Au-delà de la traduction, proposes-tu d’autres prestations de service ? Si oui, lesquelles et pourquoi ?
Non je ne fais que traduire, de la fiction et des articles principalement.
Il m’arrive de parler de lectures qui m’ont plu sur mon blog, mais ce n’est pas une prestation de service.

9. 
Te considères-tu comme une traductrice épanouie ? Si oui, pourquoi ? Si non, pourquoi ?
J’ai mis quelques années à démarrer et connu des périodes de frustration, car il est difficile de faire son trou dans ce métier, tant la concurrence est rude, surtout en anglais. Mais depuis quelques temps, je traduis des textes qui me plaisent et cela s’enchaîne assez bien. J’ai eu des périodes de disette,  des donneurs d’ordre qui ont fait faillite,  mais pour l’instant, ça fonctionne,  et je commence même à avoir des lecteurs qui m’écrivent, un grand plaisir.
Cela dit, nous vivons une période charnière avec la crise du coronavirus et la chaîne du livre est très affectée. Je ne sais pas de quoi l’avenir sera fait.

10. 
Selon toi, c’est quoi une bonne traduction ?

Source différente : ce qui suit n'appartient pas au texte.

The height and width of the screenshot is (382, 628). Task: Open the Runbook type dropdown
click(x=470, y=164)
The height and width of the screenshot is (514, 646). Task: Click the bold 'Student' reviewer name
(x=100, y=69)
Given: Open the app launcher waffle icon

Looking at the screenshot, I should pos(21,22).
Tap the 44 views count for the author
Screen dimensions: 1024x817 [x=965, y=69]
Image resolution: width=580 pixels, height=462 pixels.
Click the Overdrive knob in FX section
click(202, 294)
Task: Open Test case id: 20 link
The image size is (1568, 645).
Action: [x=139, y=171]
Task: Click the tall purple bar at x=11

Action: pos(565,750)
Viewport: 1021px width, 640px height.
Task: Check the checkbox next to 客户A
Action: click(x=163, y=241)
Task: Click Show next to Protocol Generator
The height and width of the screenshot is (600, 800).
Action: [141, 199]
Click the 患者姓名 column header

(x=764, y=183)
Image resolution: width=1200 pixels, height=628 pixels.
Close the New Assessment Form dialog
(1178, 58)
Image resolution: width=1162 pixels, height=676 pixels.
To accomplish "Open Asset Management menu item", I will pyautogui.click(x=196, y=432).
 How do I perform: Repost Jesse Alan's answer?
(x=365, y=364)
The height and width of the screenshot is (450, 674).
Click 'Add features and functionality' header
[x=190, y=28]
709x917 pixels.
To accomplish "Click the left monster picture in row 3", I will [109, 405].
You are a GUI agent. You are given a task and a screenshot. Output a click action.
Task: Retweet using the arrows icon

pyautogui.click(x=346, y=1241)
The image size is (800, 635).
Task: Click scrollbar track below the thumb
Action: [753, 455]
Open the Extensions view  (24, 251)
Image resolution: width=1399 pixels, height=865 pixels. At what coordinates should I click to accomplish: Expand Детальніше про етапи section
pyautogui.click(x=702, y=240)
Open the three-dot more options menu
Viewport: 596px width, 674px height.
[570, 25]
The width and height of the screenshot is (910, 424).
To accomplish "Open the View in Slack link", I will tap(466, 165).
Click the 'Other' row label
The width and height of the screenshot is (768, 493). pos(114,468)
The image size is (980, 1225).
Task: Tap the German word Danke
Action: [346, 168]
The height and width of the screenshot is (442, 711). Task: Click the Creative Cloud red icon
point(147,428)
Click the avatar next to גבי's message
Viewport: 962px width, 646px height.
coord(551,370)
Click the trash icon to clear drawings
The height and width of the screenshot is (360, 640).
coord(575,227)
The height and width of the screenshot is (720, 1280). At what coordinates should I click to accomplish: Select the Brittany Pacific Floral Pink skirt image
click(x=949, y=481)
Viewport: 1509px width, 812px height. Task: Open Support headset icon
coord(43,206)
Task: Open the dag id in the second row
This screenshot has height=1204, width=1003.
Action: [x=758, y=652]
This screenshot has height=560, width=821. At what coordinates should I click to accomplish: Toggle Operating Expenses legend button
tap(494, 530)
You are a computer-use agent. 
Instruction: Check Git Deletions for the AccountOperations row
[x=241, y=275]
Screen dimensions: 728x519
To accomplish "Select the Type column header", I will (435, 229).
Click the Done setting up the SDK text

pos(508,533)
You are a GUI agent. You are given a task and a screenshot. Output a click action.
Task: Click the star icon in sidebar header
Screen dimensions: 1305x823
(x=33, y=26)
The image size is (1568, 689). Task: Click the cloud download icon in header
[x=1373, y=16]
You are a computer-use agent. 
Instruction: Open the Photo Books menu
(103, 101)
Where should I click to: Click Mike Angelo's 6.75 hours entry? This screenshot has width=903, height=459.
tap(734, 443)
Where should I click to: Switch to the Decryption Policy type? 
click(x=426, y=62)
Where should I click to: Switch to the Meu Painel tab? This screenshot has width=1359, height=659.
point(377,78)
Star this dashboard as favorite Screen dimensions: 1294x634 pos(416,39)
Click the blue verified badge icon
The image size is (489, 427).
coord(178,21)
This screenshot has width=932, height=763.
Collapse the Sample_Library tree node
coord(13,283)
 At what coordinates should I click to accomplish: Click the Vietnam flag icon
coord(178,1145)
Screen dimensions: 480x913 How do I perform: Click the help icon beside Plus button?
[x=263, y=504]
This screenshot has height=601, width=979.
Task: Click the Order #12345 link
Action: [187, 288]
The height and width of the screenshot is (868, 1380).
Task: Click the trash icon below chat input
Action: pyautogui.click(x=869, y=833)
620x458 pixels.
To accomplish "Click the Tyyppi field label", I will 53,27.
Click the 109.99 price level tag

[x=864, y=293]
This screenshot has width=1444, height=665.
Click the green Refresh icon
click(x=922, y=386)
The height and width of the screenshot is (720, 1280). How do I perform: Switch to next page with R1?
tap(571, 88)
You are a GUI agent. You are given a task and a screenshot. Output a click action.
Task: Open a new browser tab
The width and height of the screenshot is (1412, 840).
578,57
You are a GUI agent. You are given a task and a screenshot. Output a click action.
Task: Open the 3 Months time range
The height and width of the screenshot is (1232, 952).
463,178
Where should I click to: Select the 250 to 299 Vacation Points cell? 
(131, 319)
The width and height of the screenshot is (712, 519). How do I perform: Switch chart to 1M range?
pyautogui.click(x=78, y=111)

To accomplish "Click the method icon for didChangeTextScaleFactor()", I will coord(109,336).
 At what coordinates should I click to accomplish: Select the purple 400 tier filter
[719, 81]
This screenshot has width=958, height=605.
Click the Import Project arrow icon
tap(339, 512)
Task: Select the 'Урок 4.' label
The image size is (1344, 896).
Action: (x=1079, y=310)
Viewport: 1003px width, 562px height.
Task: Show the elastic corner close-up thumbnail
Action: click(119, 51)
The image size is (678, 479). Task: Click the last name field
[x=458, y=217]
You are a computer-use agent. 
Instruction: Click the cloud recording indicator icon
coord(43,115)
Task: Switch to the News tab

Un texte que l’on lit comme s’il était écrit en français, et qui respecte le ton et le rythme de l’écriture de l’auteur. Et c’est un objectif très difficile à atteindre… Il m’arrive de lire des traductions (même si je préfère lire dans le texte) et de buter sur certains passages ; mais je suis très souvent épatée par les textes traduits que je lis, d’autant que je suis parfaitement consciente du travail qui se cache derrière chacun de ces textes.  Le métier de traducteur exige aussi de l’humilité, car on est là pour faire passer le message de l’auteur et non pour mettre son grain de sel, pour rendre justice à un texte et en donner la meilleure version possible dans notre langue sans tomber dans la tentation, toujours présente, de la réécriture.